The German foreign ministry lifted travel warnings for the city of Sharm El-Sheikh Tuesday, according to Chairman of the International Tourism Sector and the Tourism Activation Authority Ahmed Shoukry. He added that other European countries are considering lifting their warnings as well in light of Germany’s decision.
Germany is one of Europe’s largest markets feeding tourism in Egypt, along with Britain, France and Italy, according to Shoukry.
Germany sent the second highest number of tourists to Egypt last year with 850,000 Germans visiting the nation, resulting in $600m in profits, according to Shoukry.
Egypt witnessed a decline in tourism income last year to $5.9bn, a 41% decrease from 2012.
According to a statement issued by the tourism ministry Tuesday, Germany’s lifting of the travel warnings will help restore tourism traffic in Egypt throughout 2014.
Tourism Minister Hisham Zaazou described the German foreign ministry’s decision as a step on the right path to revive tourism, calling for all European countries to follow Germany’s lead and lift travel warnings to Sharm El-Sheikh.
The Ministry of Tourism has been in continuous contact with all European nations to lift the travel warning to Sharm el-Sheikh, Shoukry said.
He expects the remainder of European countries to lift their warnings this week.

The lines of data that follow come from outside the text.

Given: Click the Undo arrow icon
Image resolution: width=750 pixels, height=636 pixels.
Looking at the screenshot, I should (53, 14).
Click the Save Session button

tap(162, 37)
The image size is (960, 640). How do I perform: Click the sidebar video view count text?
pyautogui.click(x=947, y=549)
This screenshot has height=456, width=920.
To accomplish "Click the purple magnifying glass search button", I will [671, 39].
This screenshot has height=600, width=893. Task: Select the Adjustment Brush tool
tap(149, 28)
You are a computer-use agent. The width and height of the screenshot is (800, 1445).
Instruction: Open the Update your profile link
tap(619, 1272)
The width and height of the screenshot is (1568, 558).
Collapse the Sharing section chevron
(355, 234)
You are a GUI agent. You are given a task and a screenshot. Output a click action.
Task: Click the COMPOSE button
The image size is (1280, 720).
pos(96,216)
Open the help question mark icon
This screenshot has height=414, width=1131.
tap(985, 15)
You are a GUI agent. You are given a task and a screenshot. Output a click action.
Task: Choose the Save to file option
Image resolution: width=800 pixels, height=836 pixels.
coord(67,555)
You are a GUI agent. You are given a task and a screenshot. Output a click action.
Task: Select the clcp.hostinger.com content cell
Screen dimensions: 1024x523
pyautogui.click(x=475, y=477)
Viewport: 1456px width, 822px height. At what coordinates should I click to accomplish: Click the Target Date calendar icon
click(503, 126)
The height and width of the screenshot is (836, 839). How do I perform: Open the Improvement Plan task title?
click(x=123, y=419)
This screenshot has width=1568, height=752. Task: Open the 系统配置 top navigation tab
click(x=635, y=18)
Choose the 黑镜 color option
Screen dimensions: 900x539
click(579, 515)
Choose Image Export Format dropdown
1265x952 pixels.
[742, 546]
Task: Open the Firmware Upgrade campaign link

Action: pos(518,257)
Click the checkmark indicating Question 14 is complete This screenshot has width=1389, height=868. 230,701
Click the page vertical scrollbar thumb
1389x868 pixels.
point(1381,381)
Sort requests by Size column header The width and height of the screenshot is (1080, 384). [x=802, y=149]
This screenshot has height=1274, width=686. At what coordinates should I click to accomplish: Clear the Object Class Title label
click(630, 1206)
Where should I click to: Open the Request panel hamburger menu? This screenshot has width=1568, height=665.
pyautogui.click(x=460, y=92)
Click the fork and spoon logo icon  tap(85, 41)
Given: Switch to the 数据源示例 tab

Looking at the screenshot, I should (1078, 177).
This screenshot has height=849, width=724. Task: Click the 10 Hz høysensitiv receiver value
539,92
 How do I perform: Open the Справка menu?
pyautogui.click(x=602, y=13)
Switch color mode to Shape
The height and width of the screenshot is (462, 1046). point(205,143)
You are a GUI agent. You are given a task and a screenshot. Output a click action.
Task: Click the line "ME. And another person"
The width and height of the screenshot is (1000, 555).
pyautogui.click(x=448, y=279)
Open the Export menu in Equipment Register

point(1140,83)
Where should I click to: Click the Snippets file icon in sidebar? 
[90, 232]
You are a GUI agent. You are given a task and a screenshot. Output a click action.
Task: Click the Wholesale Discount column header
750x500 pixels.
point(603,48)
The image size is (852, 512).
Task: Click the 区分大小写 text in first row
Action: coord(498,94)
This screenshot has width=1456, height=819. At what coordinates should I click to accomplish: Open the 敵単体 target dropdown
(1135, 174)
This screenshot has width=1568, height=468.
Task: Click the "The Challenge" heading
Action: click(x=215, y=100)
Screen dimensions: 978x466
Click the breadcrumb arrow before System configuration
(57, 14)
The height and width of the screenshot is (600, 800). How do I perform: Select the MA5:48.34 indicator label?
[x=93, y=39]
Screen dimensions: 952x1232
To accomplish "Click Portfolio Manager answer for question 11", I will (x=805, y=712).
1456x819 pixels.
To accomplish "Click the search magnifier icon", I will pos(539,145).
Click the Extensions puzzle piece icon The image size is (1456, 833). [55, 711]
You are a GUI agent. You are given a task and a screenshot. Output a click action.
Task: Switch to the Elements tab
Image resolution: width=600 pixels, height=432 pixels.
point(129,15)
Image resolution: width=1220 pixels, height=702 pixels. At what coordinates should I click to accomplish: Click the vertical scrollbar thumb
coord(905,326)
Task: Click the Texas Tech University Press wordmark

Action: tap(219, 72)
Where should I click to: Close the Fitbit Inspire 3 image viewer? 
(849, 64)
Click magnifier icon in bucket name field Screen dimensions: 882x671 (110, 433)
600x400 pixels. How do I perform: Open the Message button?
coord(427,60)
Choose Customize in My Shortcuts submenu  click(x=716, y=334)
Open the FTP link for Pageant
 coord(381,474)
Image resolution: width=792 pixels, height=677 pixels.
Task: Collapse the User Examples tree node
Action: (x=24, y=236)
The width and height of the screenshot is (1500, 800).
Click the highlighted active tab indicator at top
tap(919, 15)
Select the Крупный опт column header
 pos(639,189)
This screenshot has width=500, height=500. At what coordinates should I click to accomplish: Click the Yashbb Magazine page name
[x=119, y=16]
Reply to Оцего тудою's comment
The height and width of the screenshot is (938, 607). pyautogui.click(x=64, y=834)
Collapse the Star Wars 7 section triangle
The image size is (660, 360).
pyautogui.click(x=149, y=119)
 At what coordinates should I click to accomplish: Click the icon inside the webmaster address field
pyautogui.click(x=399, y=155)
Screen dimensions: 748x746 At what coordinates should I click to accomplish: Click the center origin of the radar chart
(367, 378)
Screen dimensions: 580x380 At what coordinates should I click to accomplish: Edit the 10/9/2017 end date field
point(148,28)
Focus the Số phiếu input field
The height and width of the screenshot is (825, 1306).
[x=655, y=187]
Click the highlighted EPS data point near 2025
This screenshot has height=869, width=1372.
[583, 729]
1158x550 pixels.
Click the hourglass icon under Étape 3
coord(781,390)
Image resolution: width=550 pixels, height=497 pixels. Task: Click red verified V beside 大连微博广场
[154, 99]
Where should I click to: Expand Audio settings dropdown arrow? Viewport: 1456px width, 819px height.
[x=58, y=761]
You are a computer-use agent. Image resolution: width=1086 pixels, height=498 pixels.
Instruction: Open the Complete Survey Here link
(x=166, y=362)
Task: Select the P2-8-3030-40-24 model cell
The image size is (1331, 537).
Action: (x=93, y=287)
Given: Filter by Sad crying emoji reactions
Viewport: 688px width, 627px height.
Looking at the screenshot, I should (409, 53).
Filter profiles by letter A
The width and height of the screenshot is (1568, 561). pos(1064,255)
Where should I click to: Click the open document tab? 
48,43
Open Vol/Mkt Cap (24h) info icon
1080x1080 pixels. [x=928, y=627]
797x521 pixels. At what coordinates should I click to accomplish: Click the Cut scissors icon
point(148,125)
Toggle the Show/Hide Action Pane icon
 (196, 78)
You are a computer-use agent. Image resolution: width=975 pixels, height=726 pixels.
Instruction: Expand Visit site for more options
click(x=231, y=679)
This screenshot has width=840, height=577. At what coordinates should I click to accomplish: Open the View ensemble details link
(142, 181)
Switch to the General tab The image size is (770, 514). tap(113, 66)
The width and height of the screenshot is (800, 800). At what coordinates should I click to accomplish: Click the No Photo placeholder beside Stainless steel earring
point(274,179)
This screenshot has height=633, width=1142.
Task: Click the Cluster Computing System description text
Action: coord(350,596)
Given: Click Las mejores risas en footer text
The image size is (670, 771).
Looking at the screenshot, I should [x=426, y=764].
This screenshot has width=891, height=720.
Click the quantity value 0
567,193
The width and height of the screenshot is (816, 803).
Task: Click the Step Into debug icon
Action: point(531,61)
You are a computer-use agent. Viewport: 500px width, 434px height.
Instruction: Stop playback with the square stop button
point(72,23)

According to the Chairman of the Tourism Investors Association in South Sinai Hisham Aly, the removal of the warning will increase occupancies throughout the coming winter.
Occupancy in Sharm El-Sheikh is currently estimated at 40%, according to Aly, who added that most visitors are from Eastern Europe.
According to the Chamber of Hotels, hotels in South Sinai have a capacity of 62,000 rooms, which represent 33% of the total hotel capacity in Egypt of 225,000 rooms.